▸ WHAT YOU HAVE TO DO
From the line below containing "Where should I" to the final line, print each line exactly as written. No pictures belong in the copy.

▸ EXTRACTED INFORMATION
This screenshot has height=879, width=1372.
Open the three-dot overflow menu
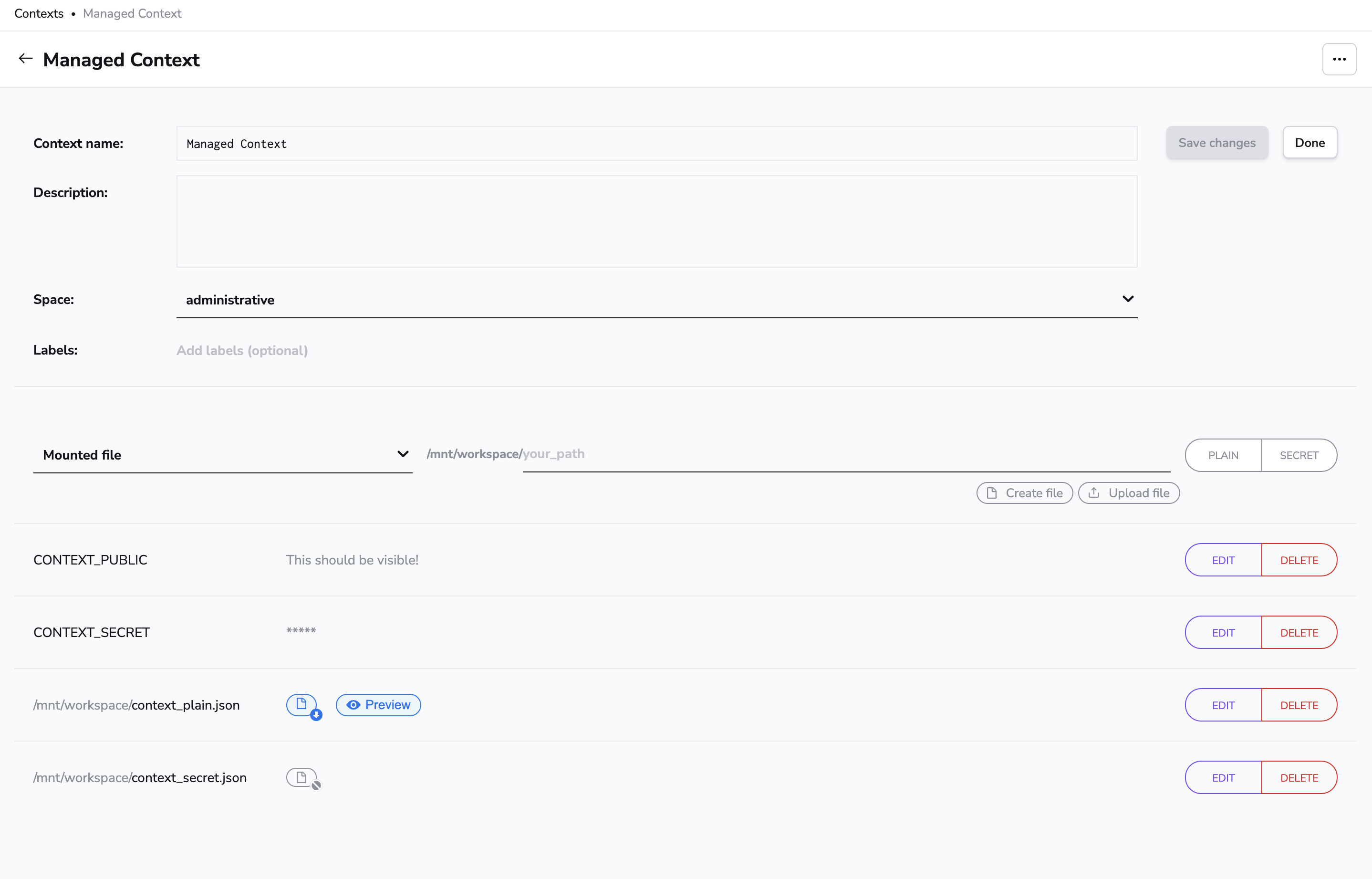pyautogui.click(x=1339, y=59)
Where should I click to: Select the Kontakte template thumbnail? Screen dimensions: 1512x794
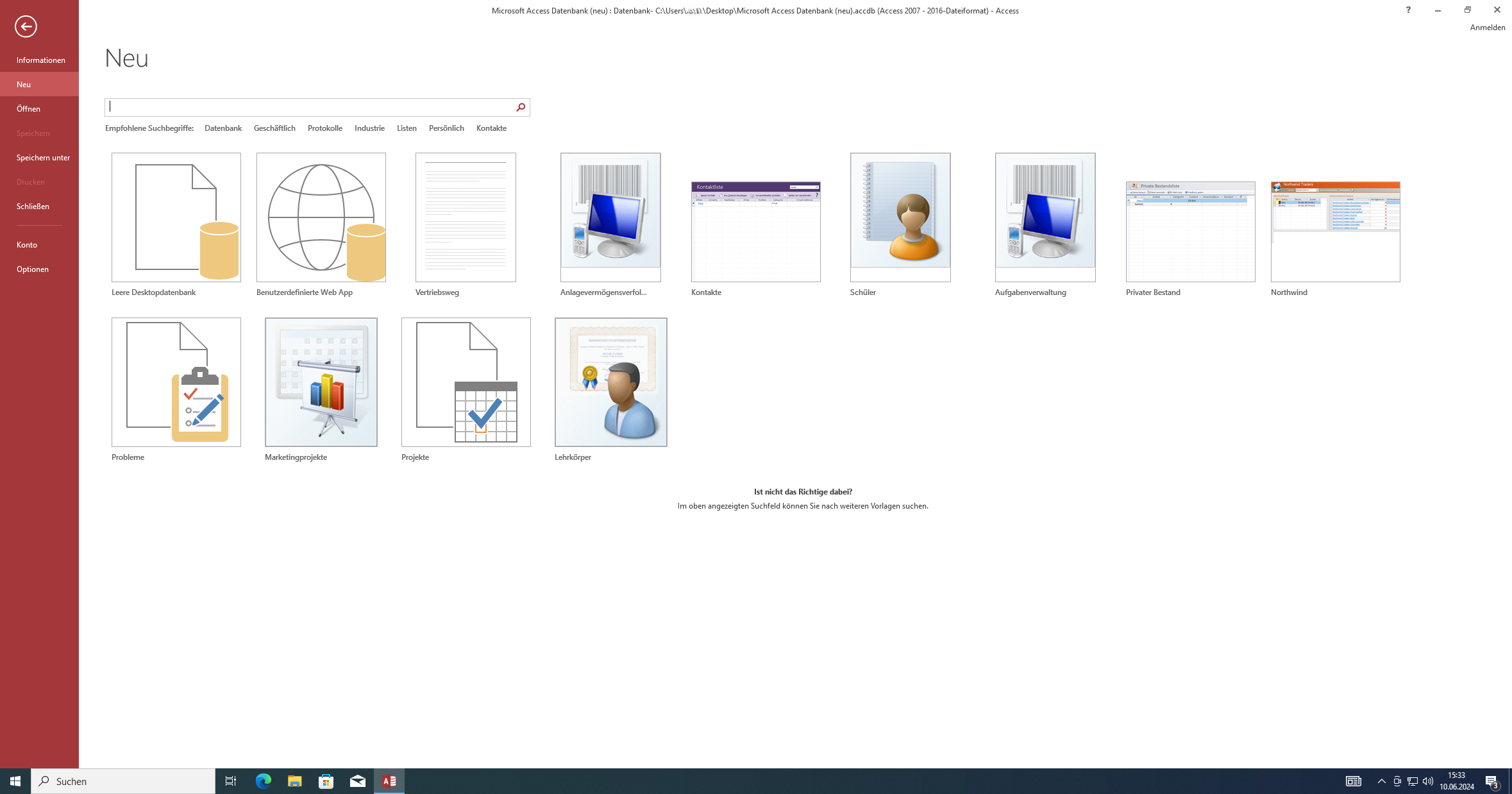pyautogui.click(x=755, y=231)
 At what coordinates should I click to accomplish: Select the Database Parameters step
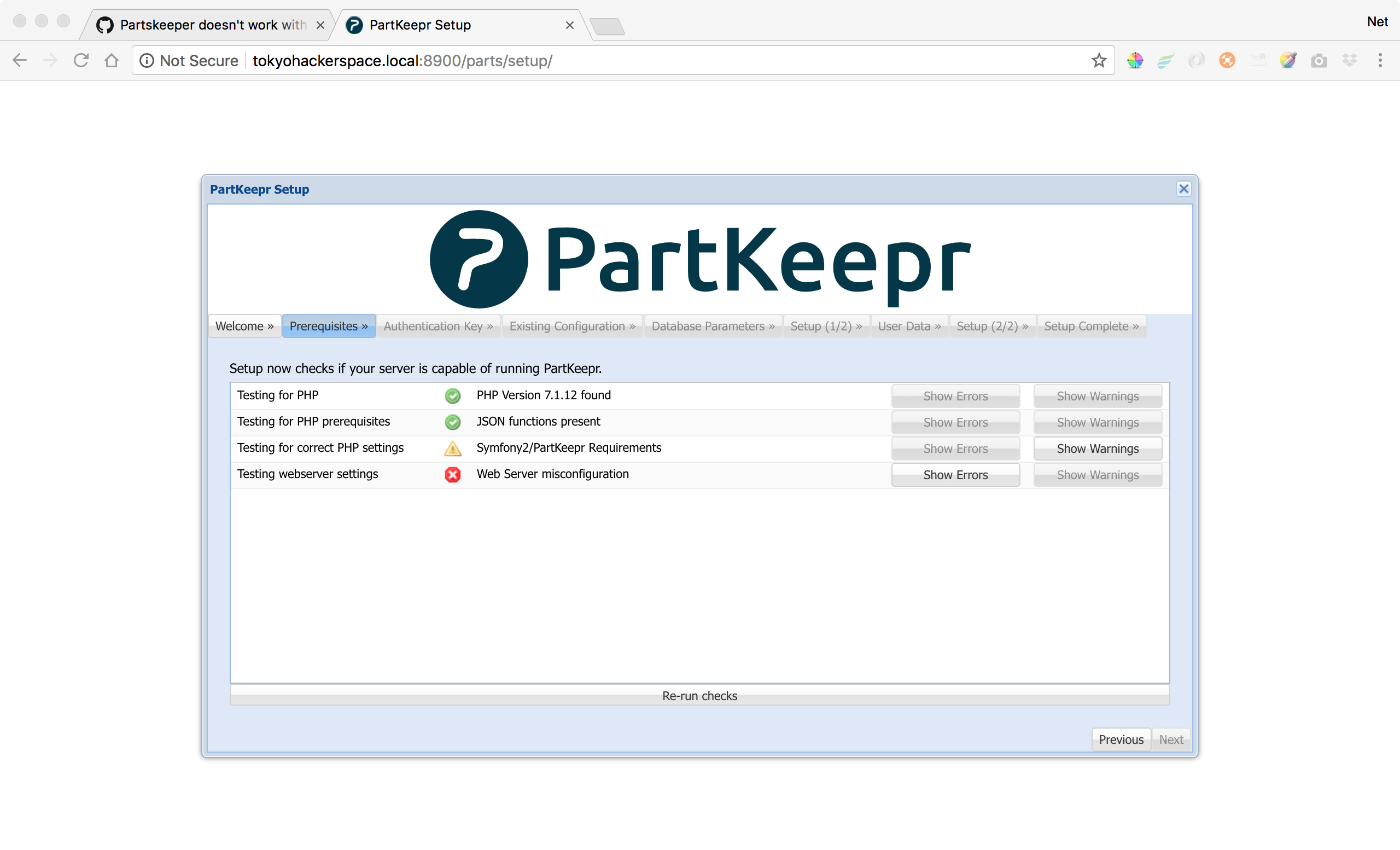point(712,325)
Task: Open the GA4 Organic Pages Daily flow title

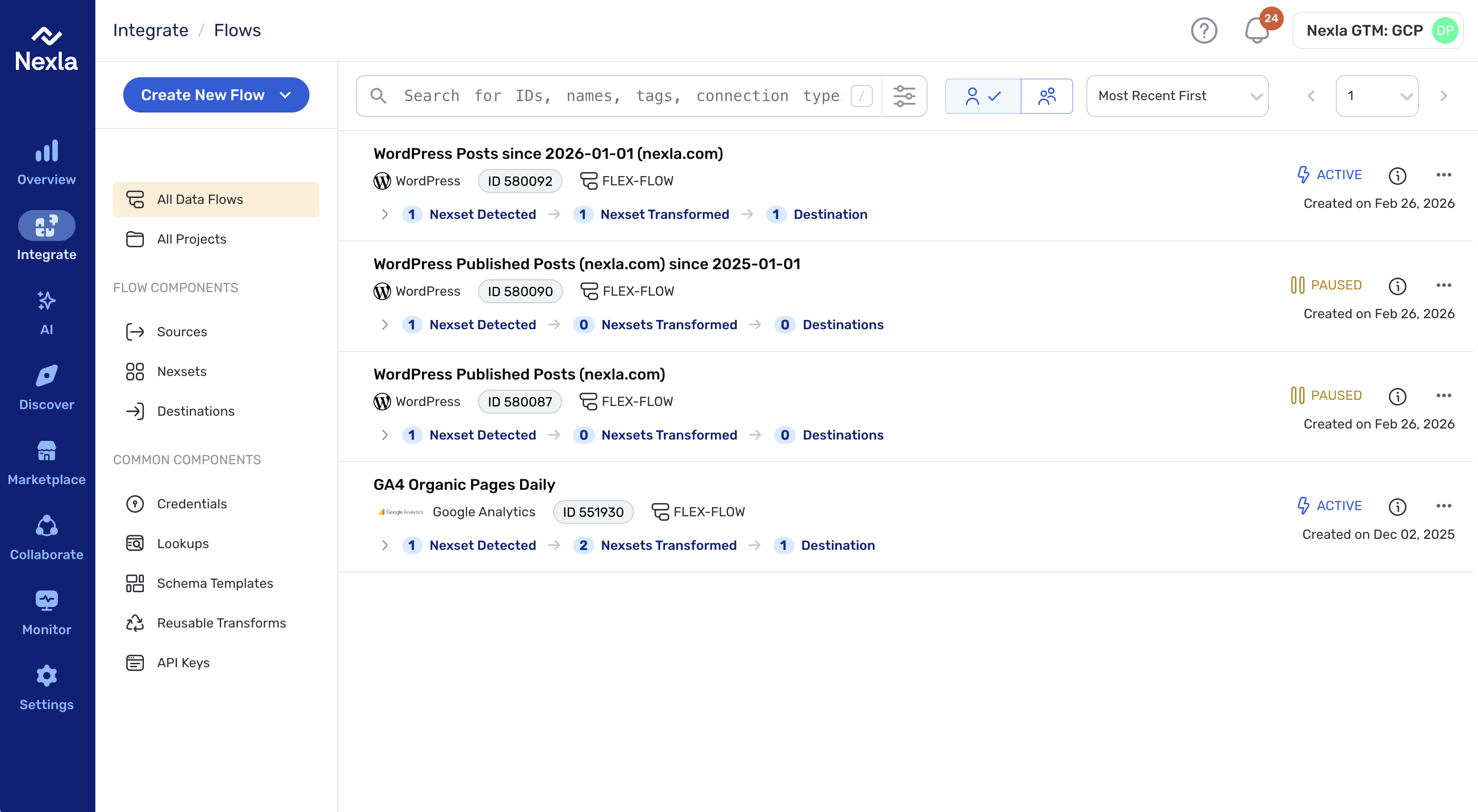Action: [x=464, y=485]
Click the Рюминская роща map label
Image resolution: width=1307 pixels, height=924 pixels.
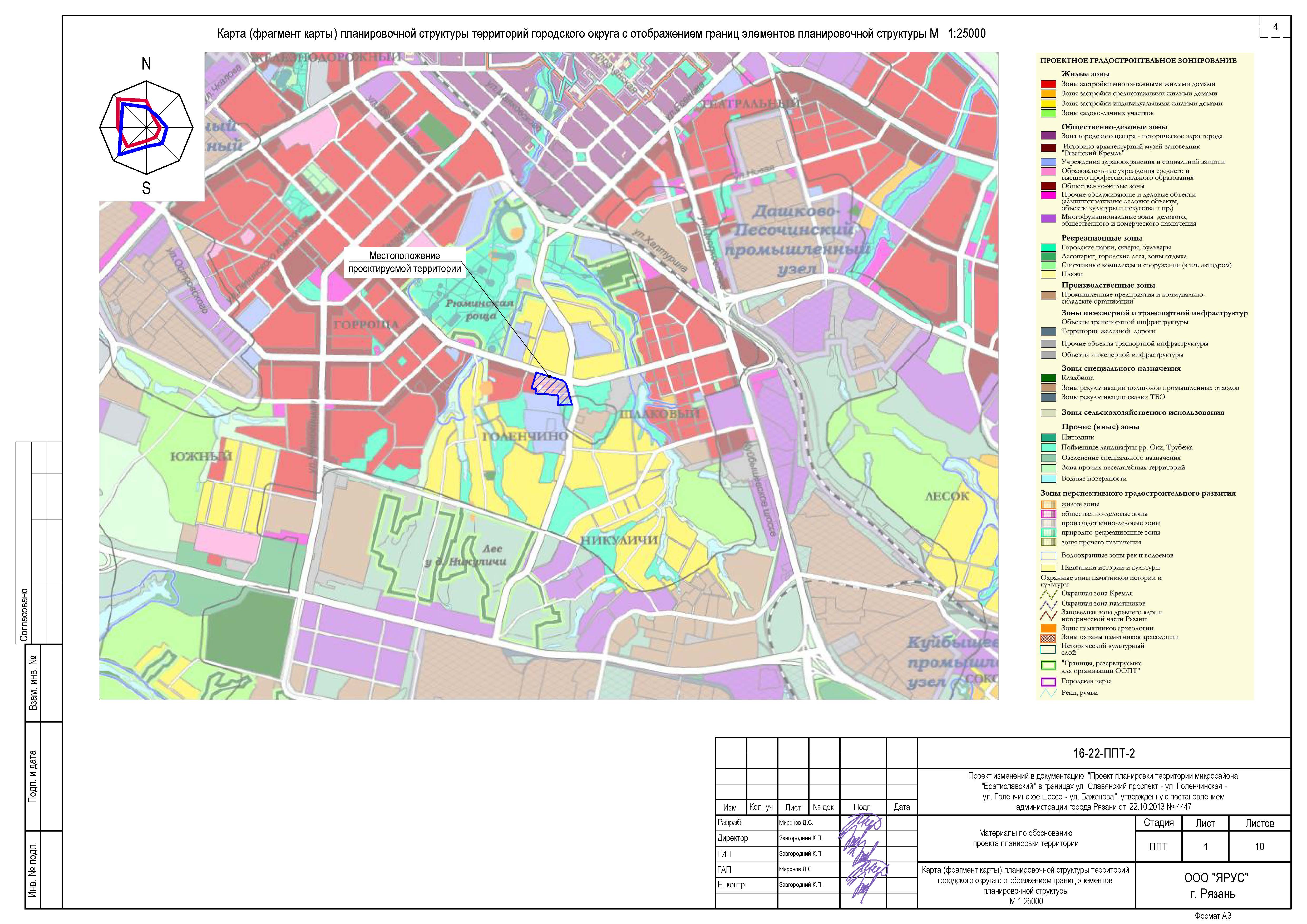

▸ FINAL ANSWER
Where should I click to: Select the Kontakte template thumbnail? Screen dimensions: 1512x794
pyautogui.click(x=755, y=231)
 At what coordinates should I click to accomplish: Select the Database Parameters step
point(712,325)
Task: Open the GA4 Organic Pages Daily flow title

Action: [x=464, y=485]
Click the Рюминская роща map label
Image resolution: width=1307 pixels, height=924 pixels.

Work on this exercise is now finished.